One woman at the end of the last meditation came up to talk to me and tell me that she had admired me." Me?! You admire me?!" was my reaction.  I had been sitting behind her the entire time and saw that she NEVER would move out of her cross legged position.  Over a two hour sitting I would change positions more than a handful of times, but she would not move even once.  I admired her strong will and determination as this had been one of her goals of the course, I know how incredibly difficult that must have been for her. But she said she had admired how I was able to come from Canada and adapt so easily to the food, the culture and the climate, especially while doing Vipassana.  She said she was observing me over the course and saw that I never showed any signs of discomfort.  She clearly had no idea what was going on in my head, there was definitely discomfort.  She understood the difficulties as she is from Chennai but has been living in the US for the last 5 years.  I took this as an extreme compliment and was humbled by her opinion of me.  It was also another lesson.  We know that people will obviously be observing us and passing judgements on us all the time.  We often assume that the judgements people are making about us are going to be negative judgements, our minds don't work in our favour.  But once again I was wrong, and should be more open to people actually thinking positive judgements rather than jumping to negative conclusions.  I tend to think of myself as a positive thinking person so this was a bit of a kick in the butt sort of moment where I realize I might not know myself as well as I think I do, learn something new everyday.
As we all left the center we said our good byes, exchanged emails and made plans to keep in touch with our new friends who we had been able to speak with for only one day, but had gotten to know in a different sense for 10 days. 
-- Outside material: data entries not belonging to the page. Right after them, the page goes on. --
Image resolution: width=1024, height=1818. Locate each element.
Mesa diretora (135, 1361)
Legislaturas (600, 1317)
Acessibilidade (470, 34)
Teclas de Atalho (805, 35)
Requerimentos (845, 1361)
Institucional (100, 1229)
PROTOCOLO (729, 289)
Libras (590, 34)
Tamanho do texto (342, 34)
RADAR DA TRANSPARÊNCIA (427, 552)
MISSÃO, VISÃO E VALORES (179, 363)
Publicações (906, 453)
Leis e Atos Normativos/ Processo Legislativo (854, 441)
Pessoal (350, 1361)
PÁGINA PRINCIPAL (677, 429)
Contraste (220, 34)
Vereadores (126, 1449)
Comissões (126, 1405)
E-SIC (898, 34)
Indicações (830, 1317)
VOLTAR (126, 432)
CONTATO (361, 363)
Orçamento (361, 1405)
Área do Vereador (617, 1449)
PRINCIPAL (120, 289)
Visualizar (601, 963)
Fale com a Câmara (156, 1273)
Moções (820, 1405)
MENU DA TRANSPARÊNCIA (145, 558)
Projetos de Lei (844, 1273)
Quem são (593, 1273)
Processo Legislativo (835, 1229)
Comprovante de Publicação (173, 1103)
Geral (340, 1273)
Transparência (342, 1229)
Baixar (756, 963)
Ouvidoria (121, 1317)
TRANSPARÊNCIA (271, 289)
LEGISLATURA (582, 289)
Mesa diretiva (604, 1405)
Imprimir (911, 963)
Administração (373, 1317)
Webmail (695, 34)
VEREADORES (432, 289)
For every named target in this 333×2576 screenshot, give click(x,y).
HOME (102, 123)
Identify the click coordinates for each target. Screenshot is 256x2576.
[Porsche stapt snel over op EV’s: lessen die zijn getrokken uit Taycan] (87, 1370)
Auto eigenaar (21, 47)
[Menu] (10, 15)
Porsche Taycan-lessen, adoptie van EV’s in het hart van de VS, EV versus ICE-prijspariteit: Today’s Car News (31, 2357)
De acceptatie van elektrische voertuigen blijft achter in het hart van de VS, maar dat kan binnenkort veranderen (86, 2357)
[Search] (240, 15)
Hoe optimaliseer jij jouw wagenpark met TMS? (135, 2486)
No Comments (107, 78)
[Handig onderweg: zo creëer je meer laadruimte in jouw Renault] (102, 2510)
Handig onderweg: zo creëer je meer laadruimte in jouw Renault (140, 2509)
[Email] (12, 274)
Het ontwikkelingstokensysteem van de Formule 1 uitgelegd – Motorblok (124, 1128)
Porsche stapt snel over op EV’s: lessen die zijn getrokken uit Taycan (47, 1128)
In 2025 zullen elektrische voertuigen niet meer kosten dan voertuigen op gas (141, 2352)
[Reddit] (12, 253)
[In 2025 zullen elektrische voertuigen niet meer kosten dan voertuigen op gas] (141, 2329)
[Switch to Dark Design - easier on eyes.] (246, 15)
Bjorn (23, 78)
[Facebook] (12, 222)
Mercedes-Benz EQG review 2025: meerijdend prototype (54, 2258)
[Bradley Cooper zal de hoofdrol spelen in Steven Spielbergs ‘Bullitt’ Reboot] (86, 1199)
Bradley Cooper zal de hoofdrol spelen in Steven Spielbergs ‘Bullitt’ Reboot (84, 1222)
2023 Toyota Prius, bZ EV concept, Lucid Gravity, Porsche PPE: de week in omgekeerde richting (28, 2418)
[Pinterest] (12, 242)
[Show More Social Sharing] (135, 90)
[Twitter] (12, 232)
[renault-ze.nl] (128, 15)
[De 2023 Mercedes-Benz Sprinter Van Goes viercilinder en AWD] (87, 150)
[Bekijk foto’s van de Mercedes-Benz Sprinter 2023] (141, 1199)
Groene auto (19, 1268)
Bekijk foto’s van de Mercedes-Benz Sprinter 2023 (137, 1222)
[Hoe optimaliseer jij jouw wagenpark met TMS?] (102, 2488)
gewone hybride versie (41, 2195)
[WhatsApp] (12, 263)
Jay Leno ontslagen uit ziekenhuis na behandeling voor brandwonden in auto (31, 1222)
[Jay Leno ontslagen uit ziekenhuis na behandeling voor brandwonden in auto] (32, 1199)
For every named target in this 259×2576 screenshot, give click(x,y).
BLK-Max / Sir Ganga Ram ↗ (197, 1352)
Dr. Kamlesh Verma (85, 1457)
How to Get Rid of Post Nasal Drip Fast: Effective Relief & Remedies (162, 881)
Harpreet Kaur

Vipassana was an amazing experience, something I wouldn't change and would definitely do again.  But it was tough, knocked me down a few times and than somehow I came back to my feet.  I look forward to the next time I will be able to complete another course.  This is a technique that I cannot master in just 10 days, I often felt overwhelmed with all the information coming at me.  Therefore I look forward to when I get the chance to complete a course when I get back to Canada in order to go deeper into the meditation, hopefully giving me a chance to grow further. If anyone wants to join me, feel free!